Short exercise A:
Copy out the records from the line containing "You are a computer-use" down through the line containing "pyautogui.click(x=83, y=33)", both of those lines included, and omit the pictures.
== Text segment ==
Owners of the Stones
Stonehenge's ownership has been passed between many people throughout its history. A few of the notable people include King Henry VII, The Earl of Hertford and the Marquess of Queensbury.
How was it Built?
It is suspected that construction on Stonehenge began in around 3100 BC. What is intriguing about its construction however, is that is was built in several "phases." From 3100 to 1500 BC, hundreds of tons of bluestones were transported to the site on which Stonehenge was to be built. In order to move these massive stones, workers had to use sleds with large rollers in front to position them correctly.
Where in the World is it?
Stonehenge is located in the Province of Wiltshire United Kingdom, where it stands as a reminder of the ways of ancient Britain.
What Was it For?
This fact has been debated by historians and scientists for many years, but several of the most popular theories are as follows: a burial site, a pilgrimage destination, a memorial, a place of healing, and even an astronomical calendar.
Legends and Myths of the Standing Stones
Akin to the many theories surrounding the original purpose of Stonehenge, there are countless stories and legends about its construction. Some say that the devil was responsible,
While others say it was the work of...
===
== Records for this task ==
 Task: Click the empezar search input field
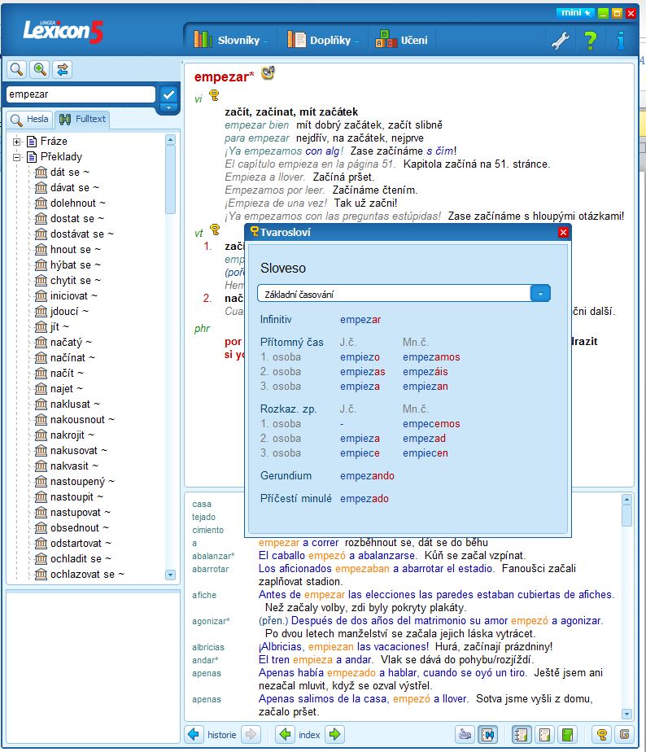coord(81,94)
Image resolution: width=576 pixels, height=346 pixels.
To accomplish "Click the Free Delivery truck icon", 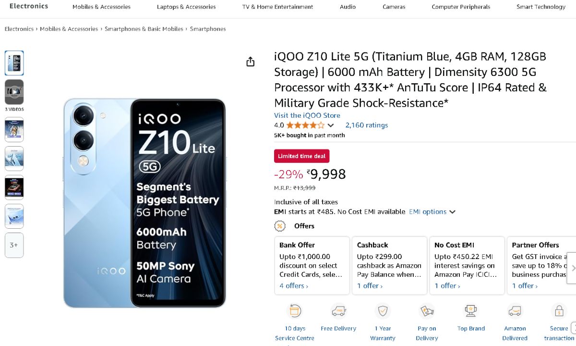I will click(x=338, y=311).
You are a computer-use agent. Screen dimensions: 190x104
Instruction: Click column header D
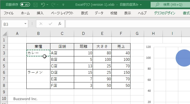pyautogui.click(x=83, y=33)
===
== Records for this task ==
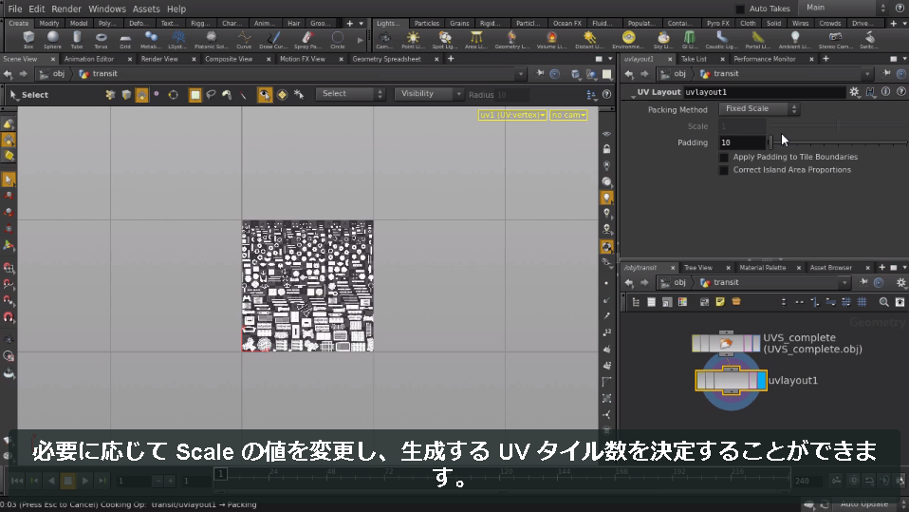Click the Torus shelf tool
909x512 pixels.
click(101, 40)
===
== Records for this task ==
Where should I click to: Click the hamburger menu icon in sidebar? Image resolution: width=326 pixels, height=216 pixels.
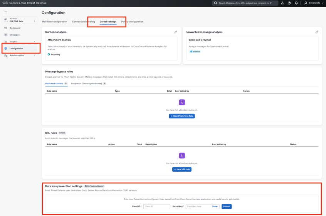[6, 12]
===
Short exercise B:
Based on the Stonehenge text, mark each statement yes or no and quote the words that decide it: (i) Construction on Stonehenge is suspected to have begun around 1500 BC. (ii) Workers moved the bluestones using sleds with large rollers in front. (iii) King Henry VII is named among the notable owners of Stonehenge.

Written solution A:
You are a computer-use agent. Screen dimensions: 190x104
Instruction: Click column header D
pyautogui.click(x=83, y=33)

Written solution B:
(i) No: "It is suspected that construction on Stonehenge began in around 3100 BC."
(ii) Yes: "workers had to use sleds with large rollers in front to position them correctly."
(iii) Yes: "A few of the notable people include King Henry VII, The Earl of Hertford and the Marquess of Queensbury."